Да, это был он. Дона Пласида, издавая изумленные возгласы, отворила ему дверь:
— О, сеньор, вы здесь! Вы пришли проведать бедную старуху! Входите, сделайте милость! Угадайте, кто у меня в гостях… Да и гадать не нужно — кто же, кроме нее, навещает меня… Покажитесь же, барышня!
Виржилия вышла навстречу мужу. Я наблюдал за ними сквозь замочную скважину. Лобо Невес, бледный, холодно-спокойный, без тени злобного раздражения или гнева, переступил порог и обвел взглядом гостиную.

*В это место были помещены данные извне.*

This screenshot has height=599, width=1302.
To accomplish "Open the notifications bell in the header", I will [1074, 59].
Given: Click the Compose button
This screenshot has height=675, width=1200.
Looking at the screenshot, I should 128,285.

— Что случилось? — спросила Виржилия. — Как ты сюда попал?
— Я проходил мимо, увидел в окне дону Пласиду и зашел узнать, как она поживает.

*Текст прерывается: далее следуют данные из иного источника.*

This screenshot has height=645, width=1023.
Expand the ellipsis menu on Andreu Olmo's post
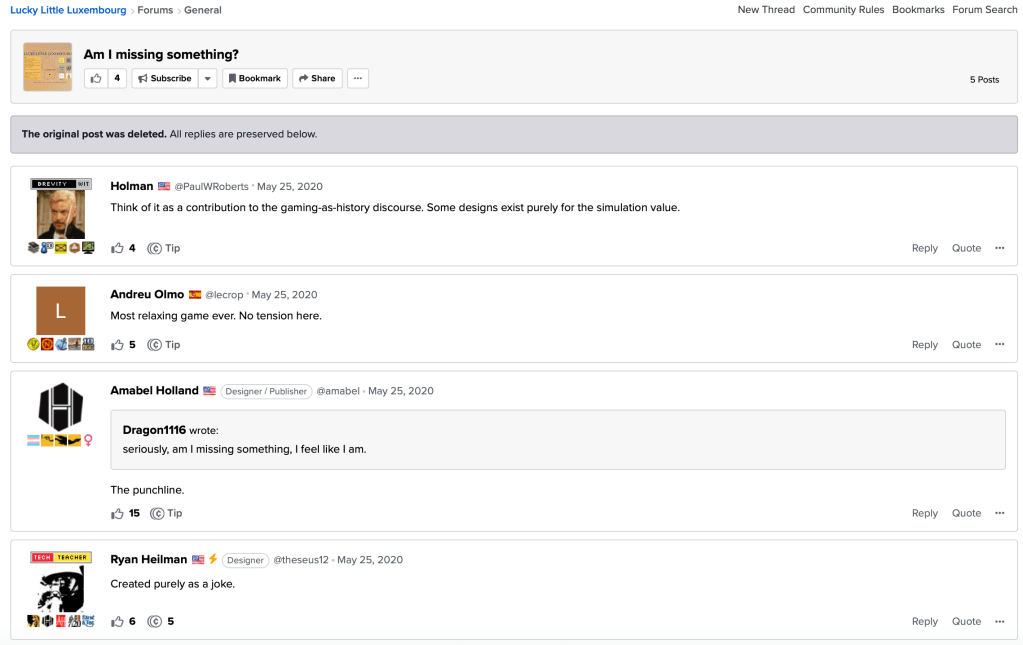point(999,345)
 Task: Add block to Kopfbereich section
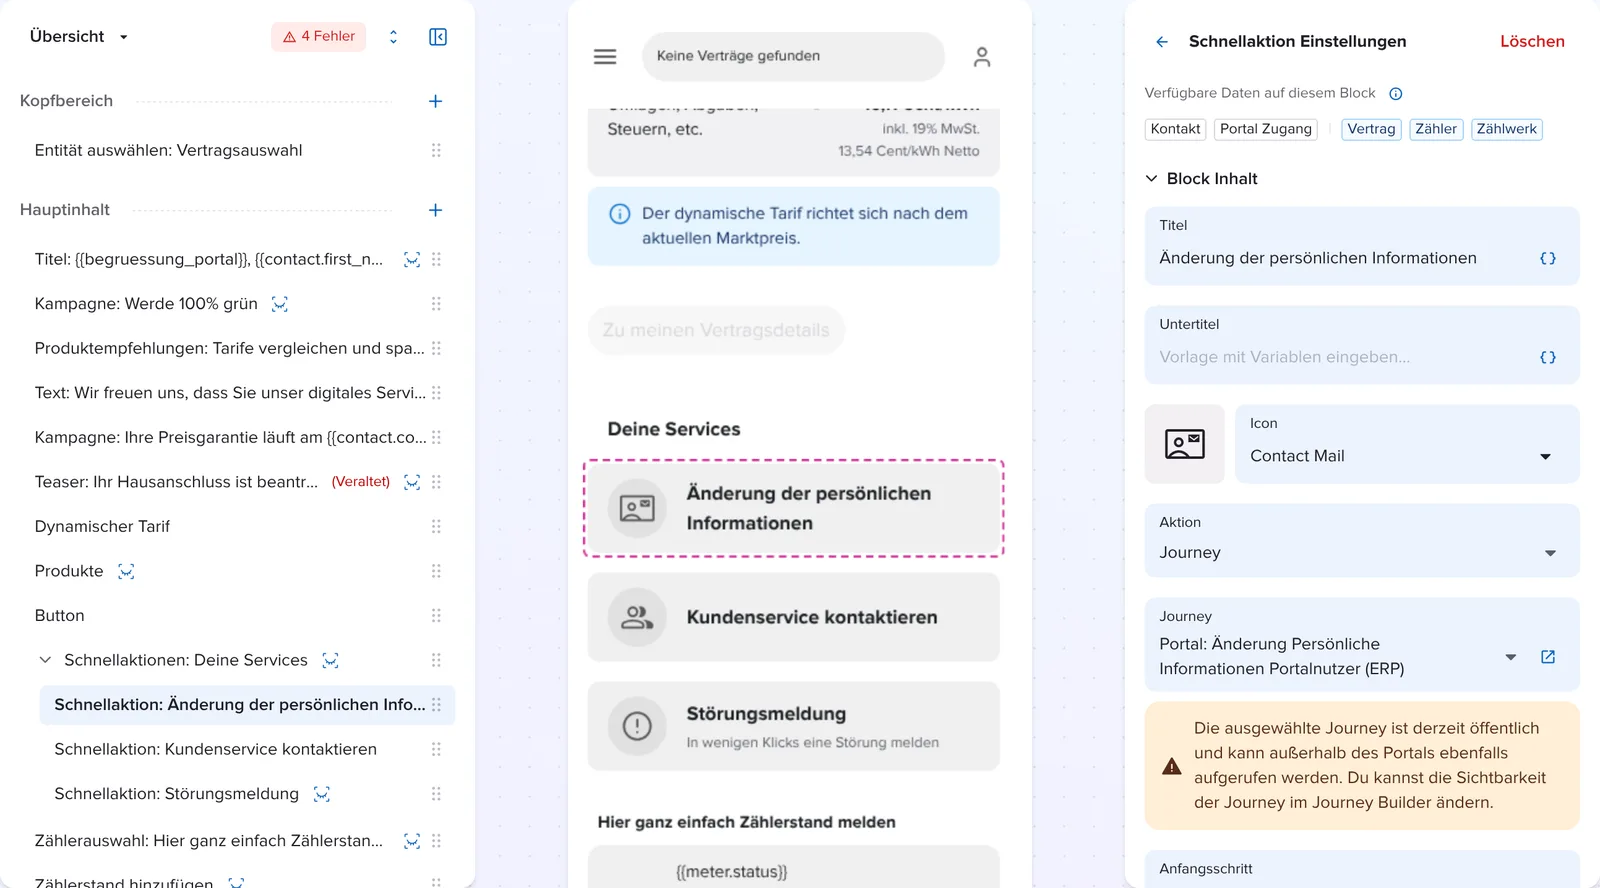tap(435, 101)
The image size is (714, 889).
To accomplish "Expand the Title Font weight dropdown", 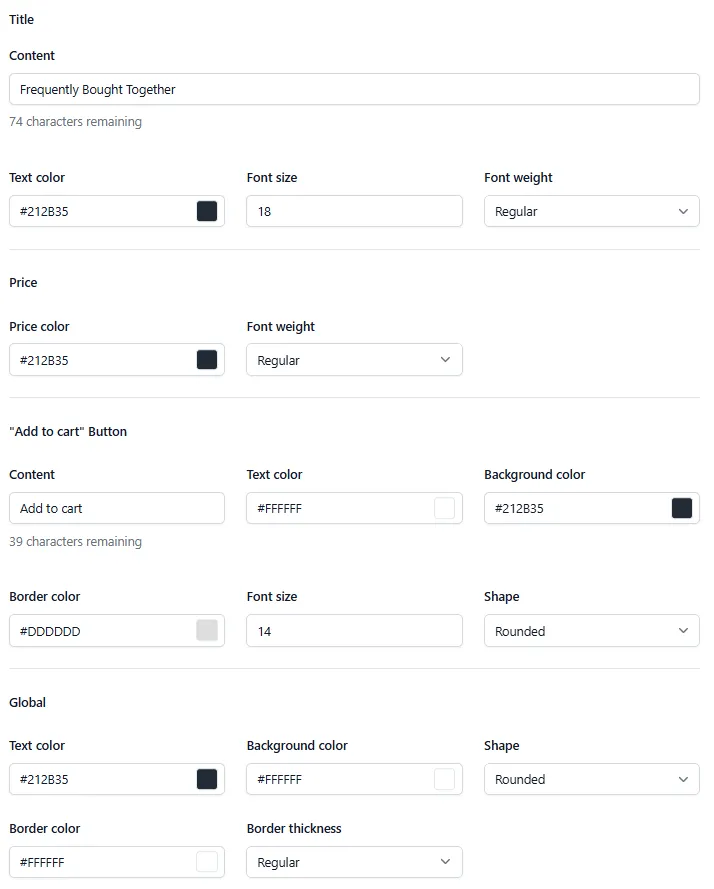I will pos(592,211).
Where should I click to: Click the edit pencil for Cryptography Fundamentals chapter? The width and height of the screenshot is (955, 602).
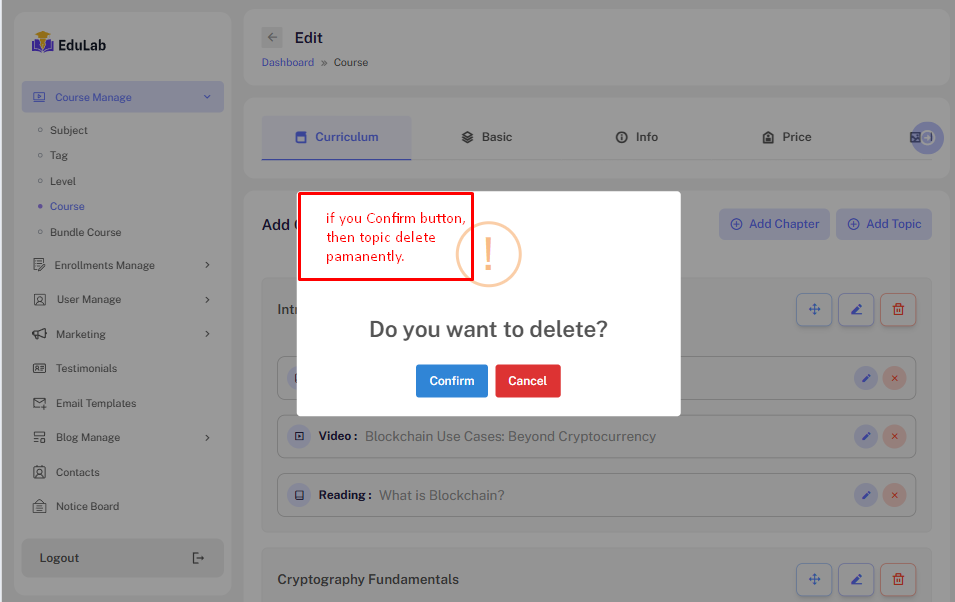pyautogui.click(x=856, y=579)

— Очень вам признательна, сеньор, — отозвалась дона Пласида. — А еще говорят, что старухи ничего не стоят!.. А вот вам и пожалуйста! Смотрите-ка, барышня, никак, ревнует! — И, нежно глядя на Виржилию, она добавила: — Мой ангелочек не забывает свою старую Пласиду. Бедняжка! Вылитый портрет покойницы матери. Да присядьте же, сеньор доктор…
— Я должен идти.
— Ты домой? — спросила Виржилия. — Пойдем вместе.
— Идем.
— Мою шляпку, дона Пласида!
— Вот, пожалуйста.
Дона Пласида, отыскав зеркальце, держала его перед Виржилией, пока та надевала шляпу, завязывала ленты, поправляла волосы и безуспешно пыталась заставить разговориться своего упорно молчавшего супруга. Добрая наша старушка болтала без умолку, стараясь замаскировать дрожь, сотрясавшую все ее тело.
Виржилия, преодолев первоначальную растерянность, теперь уже полностью владела собой.
— Я готова! — объявила она. — Прощайте, дона Пласида, не забудьте, что я вас жду к себе, слышите?
Та обещала, что непременно придет, и проводила их до дверей.
Глава CV
ВЗАИМОДЕЙСТВИЕ ОКОН
Дона Пласида закрыла за ними дверь и упала в кресло. Я выбежал из спальни с намерением выскочить на улицу и вырвать Виржилию из рук мужа, но незаметно для себя я сказал о своем намерении вслух, и хорошо, что сказал, потому что дона Пласида тут же удержала меня. Потом мне даже Пришло в голову, что проговорился я все-таки не случайно, а потому, что хотел, чтобы меня удержали. Но, поразмыслив, решил не возводить на себя напраслину: после десятиминутного заключения в спальне мой порыв был как нельзя более естественным, идущим от самого сердца. И все это вытекало из того закона взаимодействия окон, который был мною открыт и сформулирован в главе LI. Совесть необходимо проветривать. Спальня была тем окном, которое мне пришлось затворить, но мой порыв отворил другое окно и дал совести глотнуть свежего воздуха.